::: Given text

Skip to main content

Render Cost Prediction

Reference sheet for estimating GPU render cost of 2D scene operations before drawing. Each claim is labeled as one of:

  • FACT — verified from Skia/Chromium source or hardware specification
  • BENCHMARK — measured locally (Apple M2 Pro, Metal 4.1, Skia 0.93)
  • INFERENCE — derived from facts and benchmarks, not directly proven
  • HEURISTIC — useful approximation, known to have exceptions

Related:


Dominant Cost: Fixed Overhead per Operation

BENCHMARK — Confirmed by measuring identical effects at 200² through 4000² pixels (100× area range). Per-pixel cost component is near zero; total time is constant regardless of area.

::::::
::: Data extract

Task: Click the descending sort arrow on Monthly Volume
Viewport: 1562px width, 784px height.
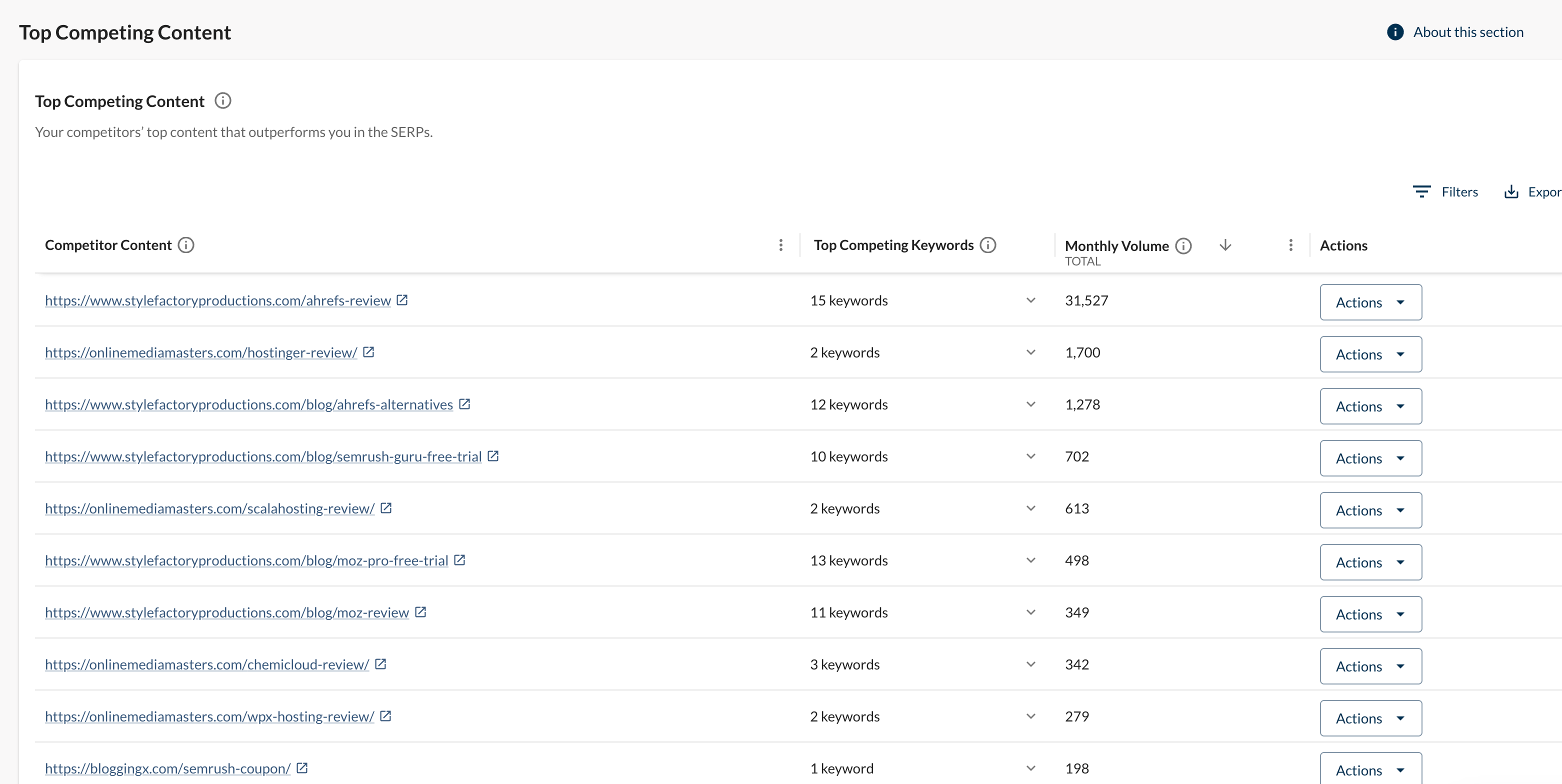Action: coord(1225,246)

::::::

Can you write out the part of the render cost reference sheet that opens with the words containing "Reference sheet for" and closes with "4.1, Skia 0.93)"? The listing has no connection to the render cost reference sheet.

Reference sheet for estimating GPU render cost of 2D scene operations before drawing. Each claim is labeled as one of:

  • FACT — verified from Skia/Chromium source or hardware specification
  • BENCHMARK — measured locally (Apple M2 Pro, Metal 4.1, Skia 0.93)